[all-commits] [llvm/llvm-project] 36ea18: [NFC][CVP] Add tests for srem with potentially dif...
Roman Lebedev via All-commits
all-commits at lists.llvm.org
Tue Sep 22 11:38:06 PDT 2020
Branch: refs/heads/master
Home: https://github.com/llvm/llvm-project
Commit: 36ea18b06430e0a1094f9b0994e4abb5cc2175c9
https://github.com/llvm/llvm-project/commit/36ea18b06430e0a1094f9b0994e4abb5cc2175c9
Author: Roman Lebedev <lebedev.ri at gmail.com>
Date: 2020-09-22 (Tue, 22 Sep 2020)
Changed paths:
M llvm/test/Transforms/CorrelatedValuePropagation/srem.ll
Log Message:
-----------
[NFC][CVP] Add tests for srem with potentially different sigdness domains
Commit: 4eeeb356fc41babf46797b062f74f978b818622b
https://github.com/llvm/llvm-project/commit/4eeeb356fc41babf46797b062f74f978b818622b
Author: Roman Lebedev <lebedev.ri at gmail.com>
Date: 2020-09-22 (Tue, 22 Sep 2020)
Changed paths:
M llvm/lib/Transforms/Scalar/CorrelatedValuePropagation.cpp
M llvm/test/Transforms/CorrelatedValuePropagation/srem.ll
Log Message:
-----------
[CVP] Enhance SRem -> URem fold to work not just on non-negative operands
This is a continuation of 8d487668d09fb0e4e54f36207f07c1480ffabbfd,
the logic is pretty much identical for SRem:
Name: pos pos
Pre: C0 >= 0 && C1 >= 0
%r = srem i8 C0, C1
=>
%r = urem i8 C0, C1
Name: pos neg
Pre: C0 >= 0 && C1 <= 0
%r = srem i8 C0, C1
=>
%r = urem i8 C0, -C1
Name: neg pos
Pre: C0 <= 0 && C1 >= 0
%r = srem i8 C0, C1
=>
%t0 = urem i8 -C0, C1
%r = sub i8 0, %t0
Name: neg neg
Pre: C0 <= 0 && C1 <= 0
%r = srem i8 C0, C1
=>
%t0 = urem i8 -C0, -C1
%r = sub i8 0, %t0
https://rise4fun.com/Alive/Vd6
Now, this new logic does not result in any new catches
as of vanilla llvm test-suite + RawSpeed.

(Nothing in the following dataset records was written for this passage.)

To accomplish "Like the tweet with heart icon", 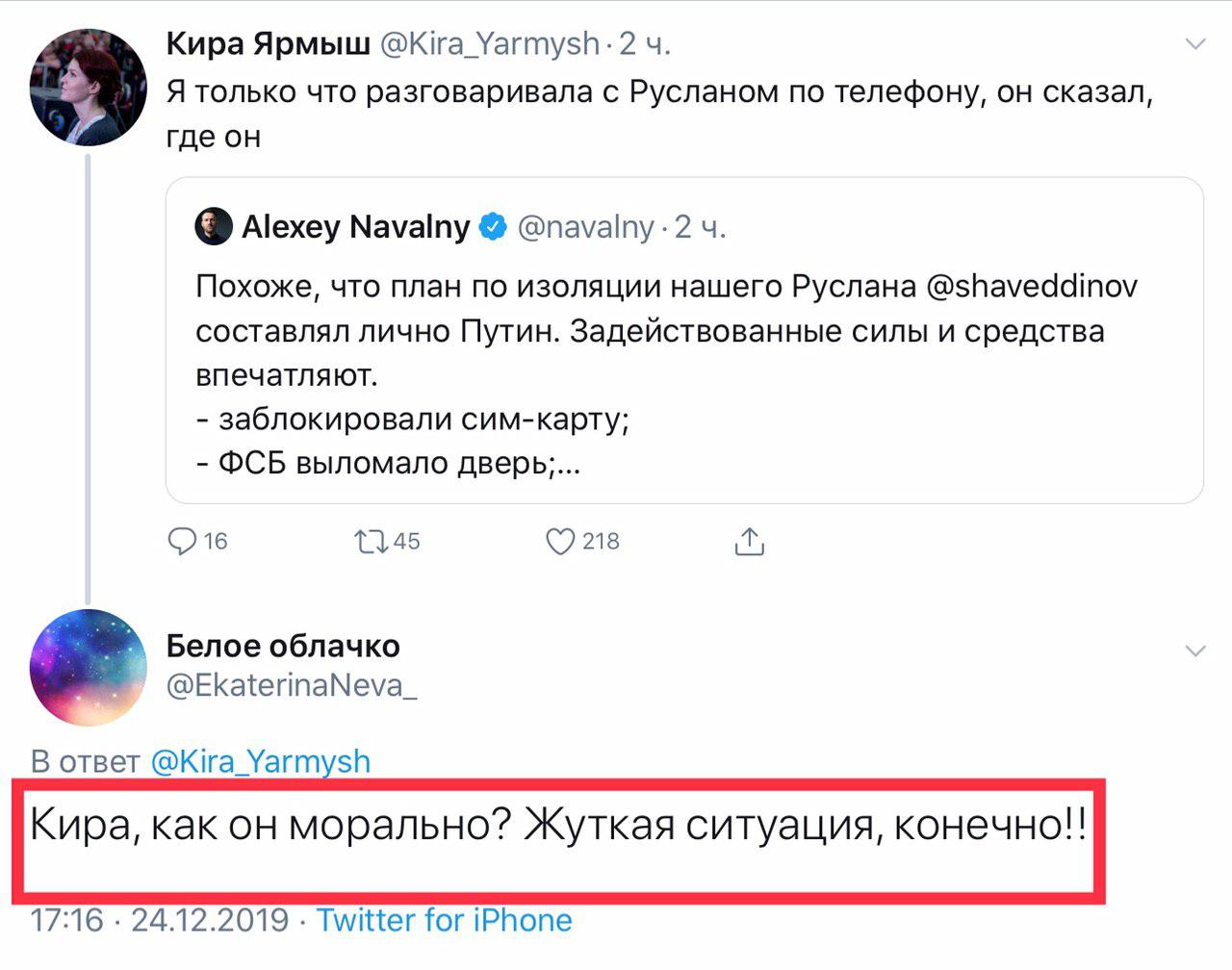I will (560, 542).
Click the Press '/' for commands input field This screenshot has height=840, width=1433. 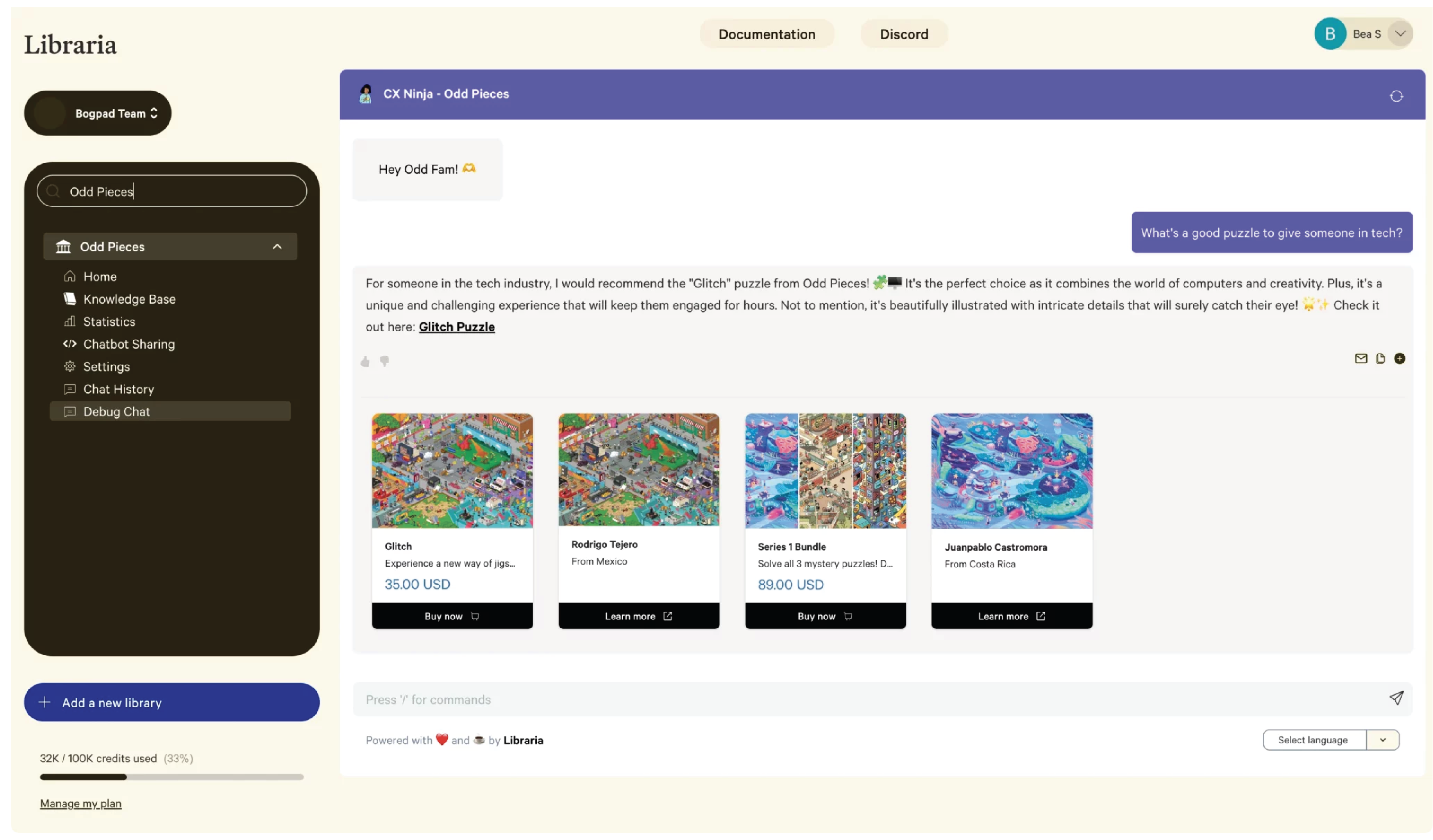[683, 699]

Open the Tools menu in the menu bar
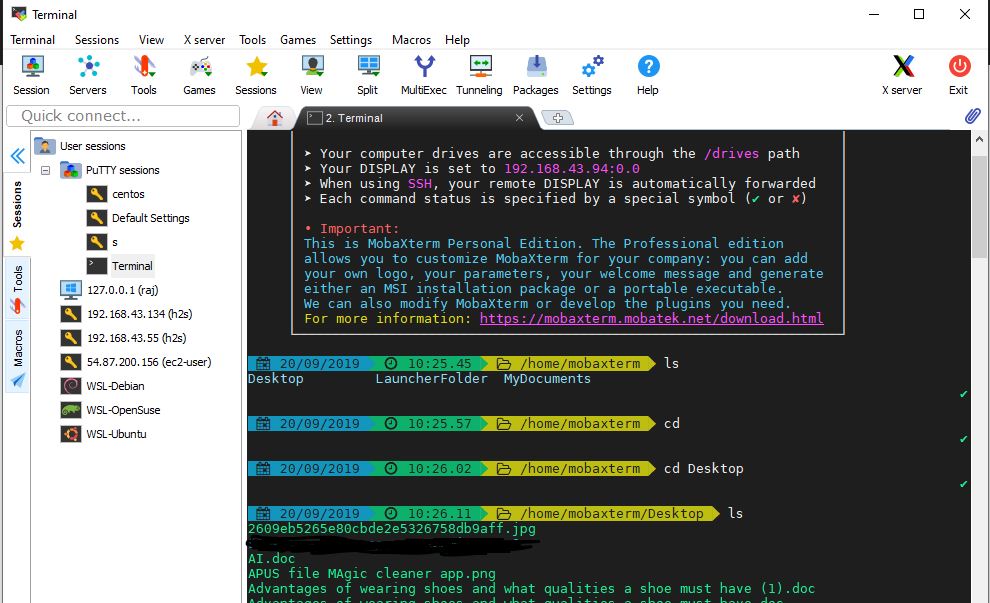(252, 40)
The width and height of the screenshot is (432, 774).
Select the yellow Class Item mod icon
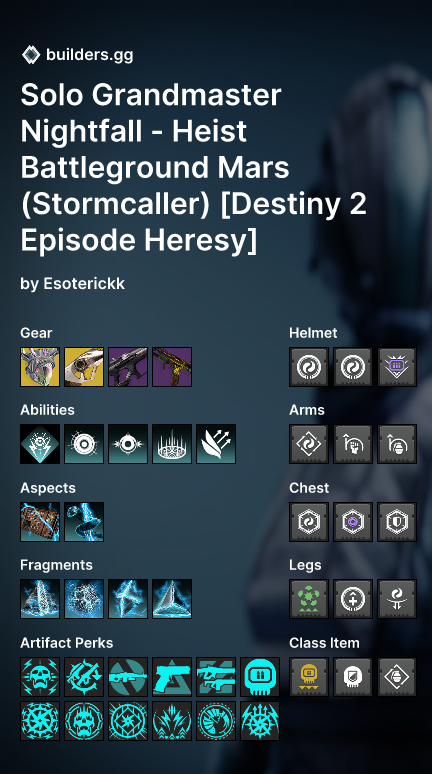pos(309,677)
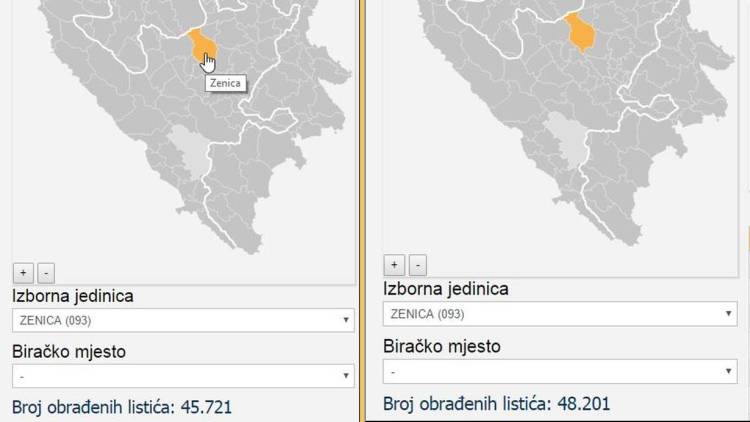
Task: Select orange highlighted region on right map
Action: click(x=580, y=32)
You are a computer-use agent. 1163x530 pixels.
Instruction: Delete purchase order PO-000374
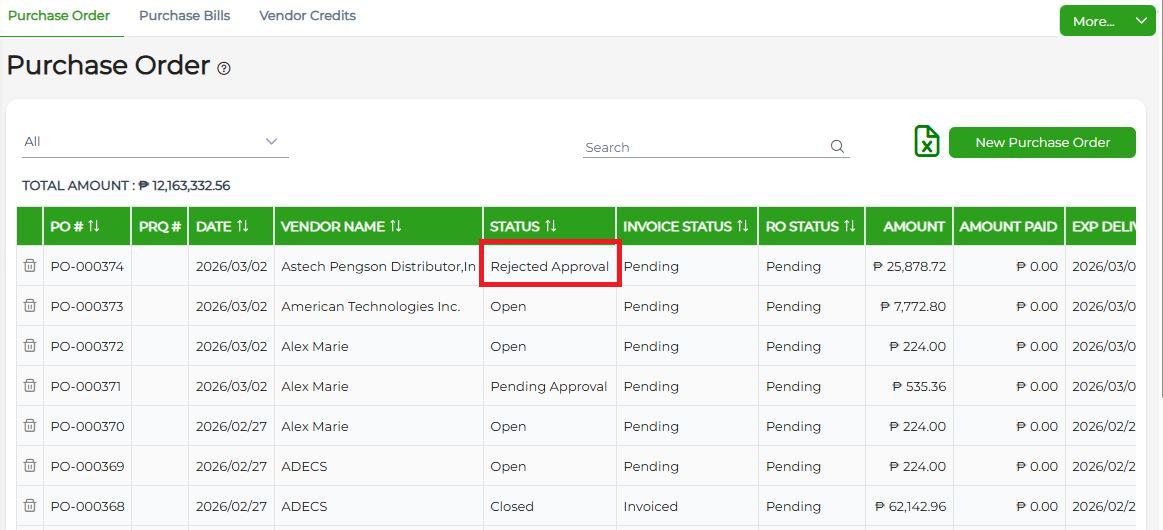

but it should be virtually compile-time free,
and it may be important to be consistent in their handling,
because if we had a pair of sdiv-srem, and only converted one of them,
-divrempairs will no longer see them as a pair,
and thus not "merge" them.
Commit: b38d897e802664034c7e6e4654328256ed370a61
https://github.com/llvm/llvm-project/commit/b38d897e802664034c7e6e4654328256ed370a61
Author: Roman Lebedev <lebedev.ri at gmail.com>
Date: 2020-09-22 (Tue, 22 Sep 2020)
Changed paths:
M llvm/include/llvm/IR/ConstantRange.h
M llvm/lib/IR/ConstantRange.cpp
M llvm/unittests/IR/ConstantRangeTest.cpp
Log Message:
-----------
[ConstantRange] binaryXor(): special-case binary complement case - the result is precise
Use the fact that `~X` is equivalent to `-1 - X`, which gives us
fully-precise answer, and we only need to special-handle the wrapped case.
This fires ~16k times for vanilla llvm test-suite + RawSpeed.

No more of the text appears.